I kind of think you're barking up the wrong tree. In my mothers time, religion was still ingrained in the educational system. Lots of people were upset when religion started being purged from the schools and honestly, I haven't seen an improvement in the following generations. I think parents expect the opposite from their kids schools. I think they do expect a certain level of propriety and morality to be instilled in schools but isn't it natural that you'd want it to coincide with what you believe as well? Who gets to make the call? Thats the problem.

This feels like a chicken or egg argument. Is our society a reflection of our educational system or vice versa. I think the latter.
I don't know why the small subset of teaching friends you have don't think schools are doing fine when it comes to teaching morality. Have you asked that specific question or are you equating their general opinion on how schools are with that much more limited question? My teacher friends have mixed opinions on teaching morality/ethics in the classroom although they all think it's important that the kids get some education in that space.

My point is that parents say they want ethics and morality until the principles end up supporting things that the parents themselves do not support. But that's a reflection on how the parents don't actually support the principles, not a problem with schools themselves.
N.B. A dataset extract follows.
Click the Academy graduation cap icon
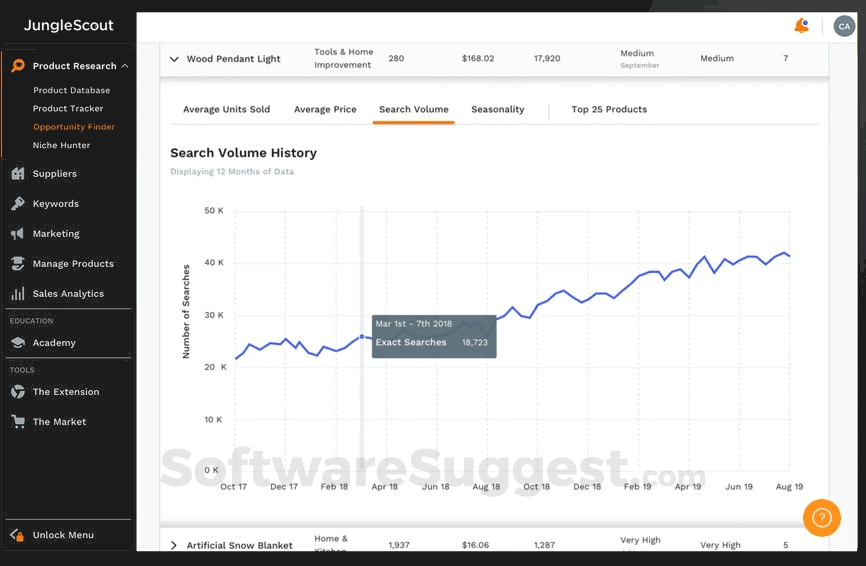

So, they'll say "Yes, teach the principle of religious freedom!" Then the teacher starts teaching about how religions like Islam deserve to be treated equally to Christianity. Then those parents will say "Stop teaching that." They don't say "Stop teaching the principle," they say stop teaching the principle in the purest sense. Teach it with the biases that the parents have.

Well, there's no way to teach these principles with the parents biases in mind. Often the principles support positions that the parents don't agree with, not just the ones they agree with. THe blame belongs with the parents, not the school.

To use a more inflammatory example, imagine that short period immediately post-slavery America. The schools start teaching that black kids are the same as white kids. But the parents who don't believe that demand that the school stop "indoctrinating" their kids. Well, who's to blame there? The parents.

They don't want their kids to learning the purest form of the morals or ethics. They want their kids learning their parents' biases. Well, that's fine but they have to acknowledge that they're going to be holding society back because they're too selfish to think big picture. See, every household has its own biases.

If the school cannot present a universal place to eliminate those biases with the uncorrupted form of the principles then the society can only further fragment.
 
"Young adults who are ready for society" is such an arbitrary metric. Education should have tangible goals with testable proficiency in skills that matter. It shouldn't be a touchy feely character building exercise. Nothing will build character like hard work or having someone depend on you. You will learn much more about being ready for society when you land your first job than you will in the class room. The class room setting isn't as well equipped for that and it will be filtered through the lens of one person.